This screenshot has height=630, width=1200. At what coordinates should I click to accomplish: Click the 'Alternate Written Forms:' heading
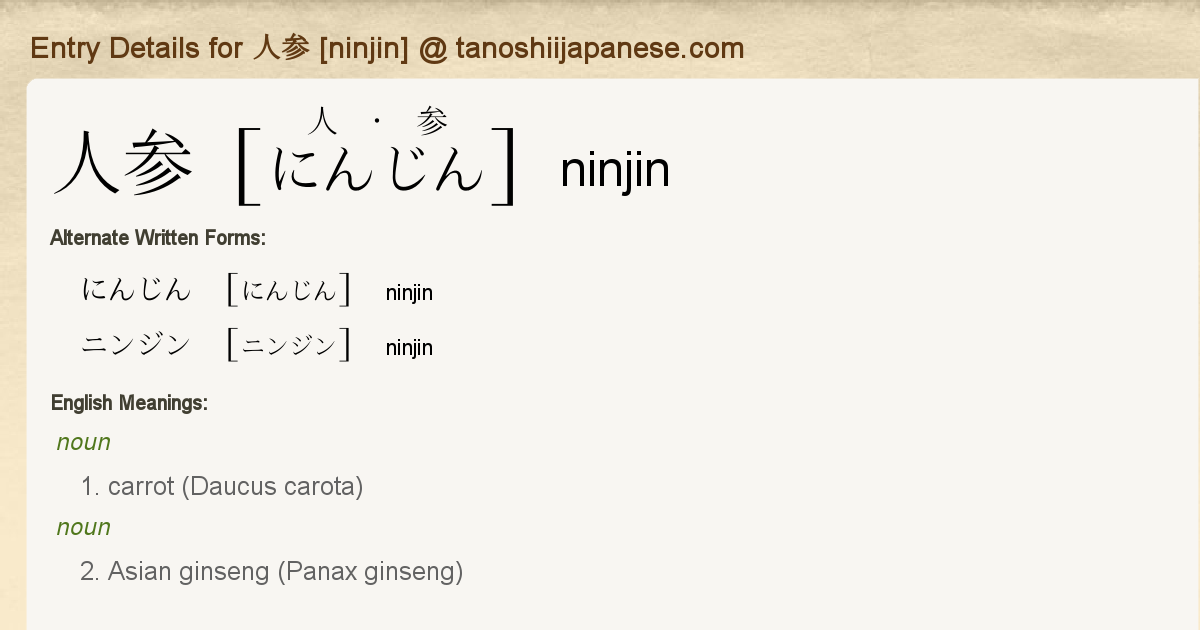pos(157,238)
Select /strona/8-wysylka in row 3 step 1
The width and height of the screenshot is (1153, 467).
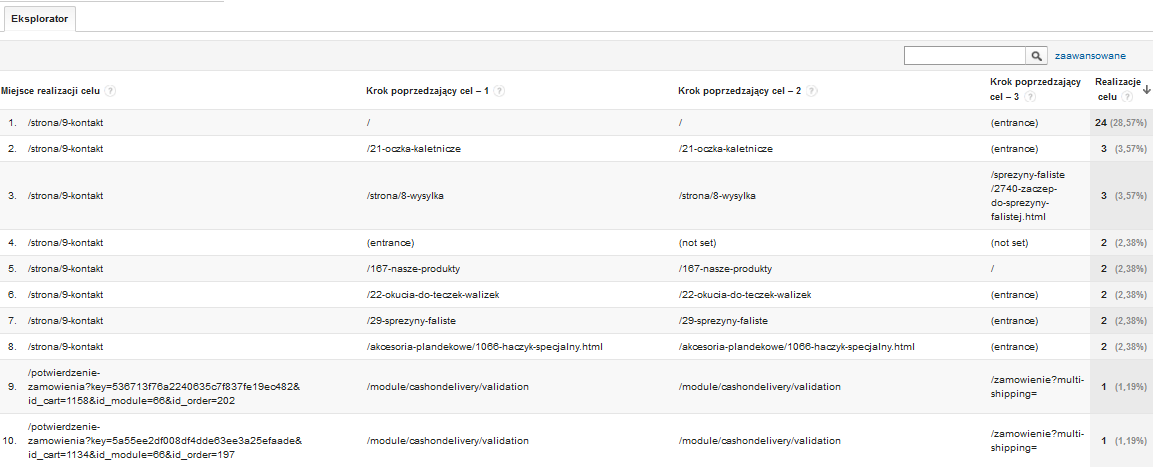click(x=404, y=196)
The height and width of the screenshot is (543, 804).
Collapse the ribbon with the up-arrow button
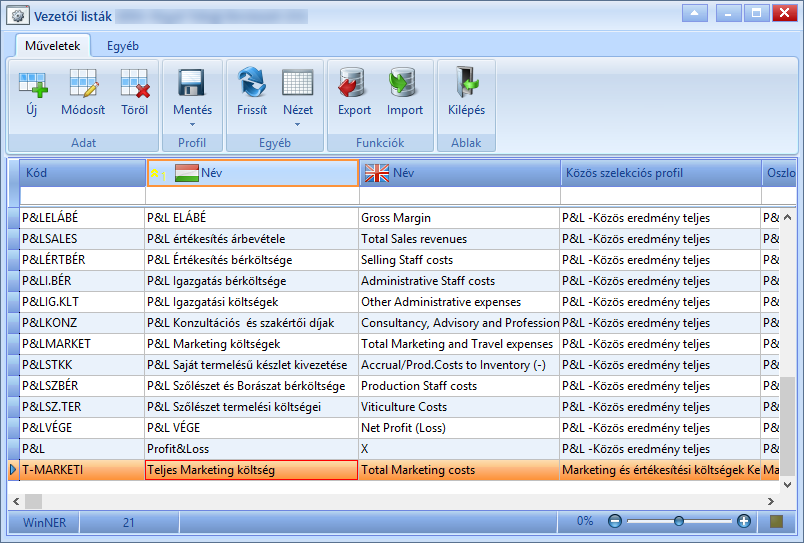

◆ ◆ ◆ ◆ ◆ ◆ ◆

» **TASK**
With every picture omitted, write out the material exactly from its first line through the line containing "Select /strona/8-wysylka in row 3 step 1".

» **SOLUTION TO THE EXERCISE**
This screenshot has height=630, width=1200. At what coordinates should I click to accomplish: Click the 'Alternate Written Forms:' heading
pos(157,238)
Select /strona/8-wysylka in row 3 step 1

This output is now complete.